I feel confident that most prospective students now have an idea what is considered when their applications are reviewed, but I'm not convinced they grasp how it's being considered, and why. By this I'm not referring to the process through which an admission decision is made - that's covered under the umbrella of topics on which we've become quite candid - rather I'm referencing the context of the evaluations or discussions that take place and ultimately lead to an admission decision.
And it's not that admission offices are negligent in creating these resources - between Facebook, twitter, blogs and websites, they're plentiful. A personal favorite of mine is the College of William & Mary's Admit It! blog. The posts, written exclusively by Senior Assistant Dean of Admission Wendy Livingston, accurately depict what goes through the mind of an admission officer when reviewing a file or discussing an applicant in committee. The blog also offers useful advice related to visiting different schools, preparing for interviews, composing essays and completing applications. Wendy addresses these topics from personal points of view - personal both to a prospective student and personal to an admission officer.
Similarly, Tufts offers an informative yet playful look into the inner workings of its admission office through its blogs and twitter account. The Tufts blogs offer insights into the school's admission process, keeping readers up-to-date with the latest happenings from the application review season and Tufts admission committee meetings. Meanwhile, Senior Assistant Director of Admissions Daniel Grayson utilizes the @TuftsAdmissions twitter account routinely to share casual commentary - and the occasional funny photo - from day-to-day happenings in the office, reading applications, participating in committee discussions, interacting with visitors and traveling to represent the University.
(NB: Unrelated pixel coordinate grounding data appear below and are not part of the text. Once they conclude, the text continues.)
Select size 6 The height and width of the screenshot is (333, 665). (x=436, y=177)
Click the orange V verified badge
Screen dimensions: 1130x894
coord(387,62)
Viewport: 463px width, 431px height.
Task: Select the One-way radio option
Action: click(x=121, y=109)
Higher education and admission - with outstanding assistance and support form the marketing and IT professionals on our campuses - have embraced social media and related technologies, opening up new avenues for communication. It's paramount that we're able to use these tools to foster authentic relationships with our audiences.
Where the Tufts blogs and social media efforts truly excel is in humanizing its staff and making those who review applications and render admission decisions relate-able. As an admission professional, I am a fan of what William & Mary, Tufts and countless other institutions have created, and I do my best to contribute to the larger conversation when I can. I believe that our relate-ability is crucial to our efforts to encourage engagement with prospective students and, consequently, our efforts to empower students with better knowledge and awareness of the college admission process.